*WHAT YOU NEED TO DO*.
• 1. Please decide whether each statement below agrees with the passage about Jack and Barbara: (a) Jack had to apologize to Barbara only if she confessed her wrongs first; (b) Jack and his wife asked that some things not be done in their house; (c) the passage quotes Romans 5:8. Answer each with yes or no and the deciding words of the text, quoted exactly.
• 2. In the passage about Jack and Barbara, what did Jack and his wife finally accept about Barbara?

*TEXT SECTION*.
= = = = = = =

He had to give up control to God and depend on Him to draw Barbara to Himself. He also had to confront his own sins, realizing the irony of God’s using a rebellious child to show him his own heart.

And he had to genuinely apologize to Barbara. Even though he felt wronged and wounded, he could not hold on to victim status. He had to confess his wrongs whether she did or not. And that humility and honesty was a step in the right direction in their relationship.

The constant practice of forgiveness leaves no room for self-righteousness. Frustrated condemnation of others and treasuring of old wrongs are not part of the artillery of God, but the slithering, slimy, deadly creatures of the Prince of Darkness (pp. 79-80).

Jack and his wife wrestled for a long time over whether Barbara had apostatized and how to respond if she had. Finally they just had to accept that she was not a believer and treat her as they would any other unbeliever. They just had to show her Christ’s love. That didn’t mean accepting everything she did, but she knew where they disagreed. They asked that some things not be done in their house.

Showing such love in the face of disdain and rebellion is exactly what God has done for us. “God demonstrates His own love toward us, in that while we were yet sinners, Christ died for us” (Romans 5:8, NASB). Drawing from His love and grace enabled them to show love and grace to Barbara.

= = = = = = =

*COLLECTED MATERIAL*.
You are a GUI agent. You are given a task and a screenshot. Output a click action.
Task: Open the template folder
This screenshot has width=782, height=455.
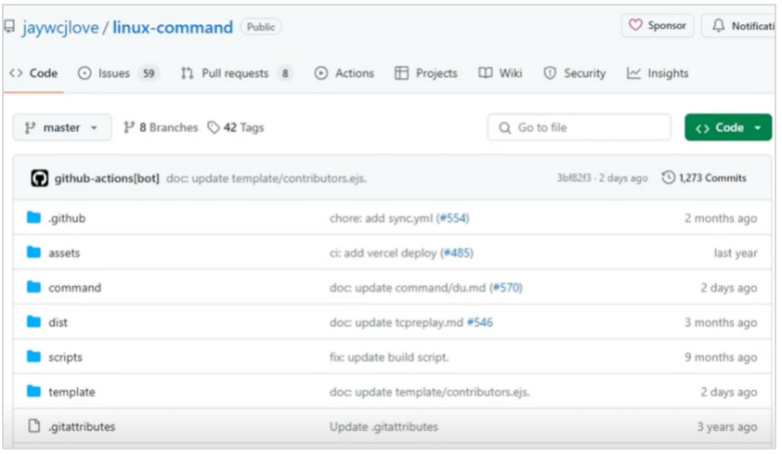pyautogui.click(x=72, y=392)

= = = = = = =

*OUTPUTS BY TASK*.
• 1.
(a) No: "He had to confess his wrongs whether she did or not."
(b) Yes: "They asked that some things not be done in their house."
(c) Yes: "(Romans 5:8, NASB)"

• 2. They accepted that she was not a believer and treated her as they would any other unbeliever.